The Times story shouldn’t
overshadow some other good journalism about New York City child welfare
published last week. On Thursday, the Center for New York City Affairs at The
New School, which publishes Child Welfare
Watch, issued a brief
report that adds important additional context.
The report zeros-in on all the harm that a foster-care panic
does over and above additional entries into care.
During the seven months after the death of Zymere Perkins,
the number of investigations conducted by ACS increased by 20 percent. But the number of families hauled into court
skyrocketed by 64 percent.
Hauled into court is not always the same thing as placed in
foster care. Rather it can be a way of coercing a family in a case where
previously they would have been offered voluntary help. Or it can put the
family under a microscope while requiring that they jump through a long list of
hoops.
In the Times
story, Hansell suggests that somehow this is a good thing, saying:
With increasing frequency over the past six months or so, the outcome of our involvement with family court has not been removal of children but court-ordered supervision, under which families are required to participate in services to address the risks that we’ve identified.
But as the Center for New York City Affairs report explains,
this clogs up the entire child welfare system and sets off a cascade of other
harms. Court hearings are delayed, and it takes longer to actually set up the
hoops through which the families must jump. Where families really do need help,
the help is delayed, so family problems can worsen. The court delays, as well as new CYA
bureaucratic procedures also are delaying when children are allowed to leave
foster care and return home.
And, of course, caseloads for investigators are increasing,
giving them less time to find children in real danger.

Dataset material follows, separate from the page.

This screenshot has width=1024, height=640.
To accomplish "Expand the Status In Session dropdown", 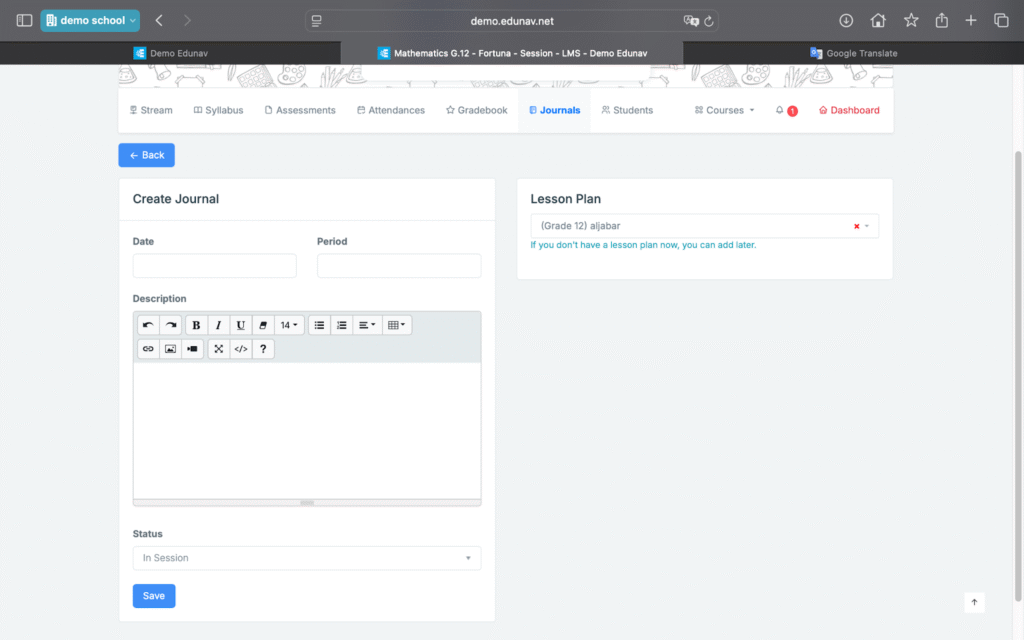I will [x=306, y=558].
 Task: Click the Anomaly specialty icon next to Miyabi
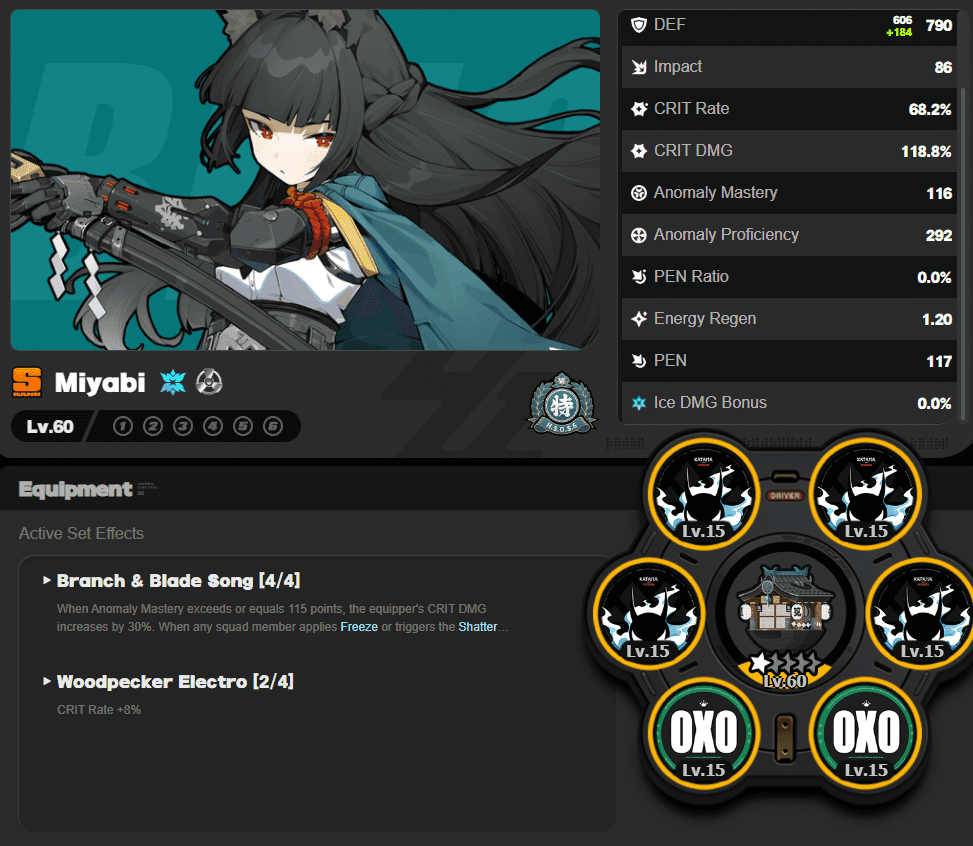click(208, 382)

As Chris Gottlieb, co-director (with NCCPR’s president
Martin Guggenheim) of the New York University School of Law Family Defense
Clinic put it:
There appears to be a culture of fear driving decision-making … There’s every reason to think that flooding the system with new cases means you’re giving less attention to the ones who should be getting more attention.
The Sandusky Rule
The other problem, of course, is the increase in entries
themselves – and this is the one place where the Center’s analysis is
incomplete.
The Center’s analysis says entries into foster care have
increased by 20 percent – the same rate as investigations. So of course, ACS
will rush to say: “Panic, what panic? We’re just taking more children because
we’re finding more abuse!”
But there are several problems with this reasoning.

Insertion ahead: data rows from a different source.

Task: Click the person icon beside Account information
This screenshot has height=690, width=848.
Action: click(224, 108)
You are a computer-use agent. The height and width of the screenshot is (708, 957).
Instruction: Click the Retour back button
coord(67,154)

First, the 20 percent figure covers the seven months from
October, 2016, the first month after the death of Zymere Perkins set off the
foster-care panic, until May 2017. But the Times
found that in the more recent part of this time period, things have gotten
worse.
The Times reported
that in the first quarter of 2017 requests to tear apart families jumped by 40
percent. And ACS’
latest data show that in May 2017 the number of children consigned to
foster care was more than double the number in May 2016.
Even a 20 percent increase in entries is a significant
setback. Not only would that result in more children taken than in the city’s
2016 fiscal year, but more than FY 2015 as well and almost as many as in FY 2014. It would reverse a steady, careful decline in
entries that was accompanied by improvements in key measures of child safety.
(Detailed stats are on Page 19 of our
full report on New York City child welfare).
But even were it true that entries into care were increasing
at “only” the same rate as investigations, that’s still a sign of big trouble.
That’s because of what should be called the Sandusky Rule.
During a foster-care panic, there is a rise in the
proportion of b------t reports. That’s
because anyone and everyone is constantly encouraged to report anything and
everything, so they do just that. And,
of course, “mandated reporters,” such as school personnel, who can be punished
for failing to report, are even more scared than usual, so they’re even more
prone to report cases they know are ridiculous.
Therefore, during a foster-care panic, the percentage of
investigations that lead to removal should decrease. If that percentage isn’t going down, then
it’s likely that an even greater proportion of removals than usual are
unnecessary.
I call this the Sandusky Rule because of what happened in
Pennsylvania, after the legislature in that state passed a wave of absurd laws
encouraging more reporting in the wake of the sexual abuse conviction of former
foster parent and group home operator (and former Penn State football
coach) Jerry Sandusky.
As in New York, in Pennsylvania individual counties run
child welfare systems. Philadelphia
responded as New York City is responding now: a surge in foster care placements
and the “What do you expect? there are more reports” excuse.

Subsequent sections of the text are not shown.